What works for me is to read the notes and understand the basics, and when i want to code, i write a pseudo code and i follow the it in my program and correct my mistake along the way. After that i run my code, if it is working well, praise to god, if not , i try to solve it till i am stuck and i seek help.
These are just from my own experiences. It does not apply to everyone but i think there is no one strong way to learn programming. And you dont have to choke yourself with all the little bugs from early on because you will make the mistakes many times again in the future and you will google it again.
the most sensible guy on youtube advincin programers
Can you please provide us with more tips like this im honestly really counting only on you on my journey of learning , i watch all your videos even tho most of time i don’t understand what you’re talking about but i make researches on topic but please keep on giving us more tips , i hope you can read comments even tho i know you are always busy building and reading about amazing stuff , keep it up !!
He's not the only mentor you can read about for tips and research papers relevant to your specific kinds of projects. That struggle will mold you better than any generic kind of advice pointing you in the right direction. You still have to conduct the experiments and go through the struggle.
Have a wondrous and splendid experience in your projects!
Same here💙
I started as a child making batch scripts and programmed things as I needed them but it was only after I learned to write assembly that I truly learned how to code. After that I understand what every language is abstracting so switching to a new language is easy and takes very little time. Could not recommend it enough. If your processor is x86, nasm is quick and easy to jump into if you want to give it go.

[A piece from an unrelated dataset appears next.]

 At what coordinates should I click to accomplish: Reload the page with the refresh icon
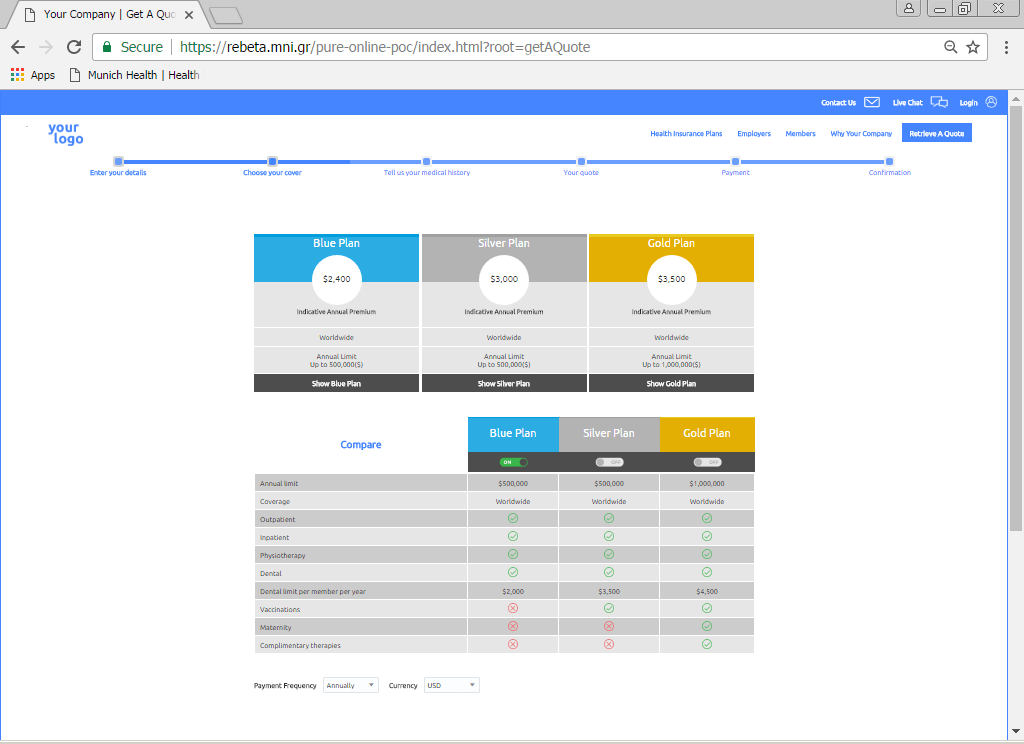74,47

This video is like a ray of sunshine on a cloudy day.
In school, this is the “I do, we do, you do” sequence.
But the “break it apart and put it back together” method is a better way for most learners.
the best way to learn is to have an end toy application in mind. then use the documentation and tutorial to achive the "application" you had in mind.. you will get a general idea of the language/framwork/library/api capabilites and the gaps it has and it keeps you motivated to learn..
Wow. This is a perspective shift. Now on Leetcode, I’m going to look forward to the “Wrong Answer” status as a sign that I’m learning! And the “correct answer” is simply just the final result.
No, trial and error or "discovery process" doesn't equate learning, learning is understanding the fundamental parts of something so you are not just "reproducing".
And just as someone can learn by examples, others can get the result by trial and error while having no clue why it worked.
This is also the reason why there are so many "smart" frameworks on how to be more productive and whatnot. It is not the final output that is what makes you better, it is the process of discovery for that one person.
Learning is the journey. Final answer is just information.
That’s literally how I teach myself pretty anything.
Rarely do I do courses on stuff, I mostly just start trying something then inevitably fail and reading up on my precise point of failure and fixing it.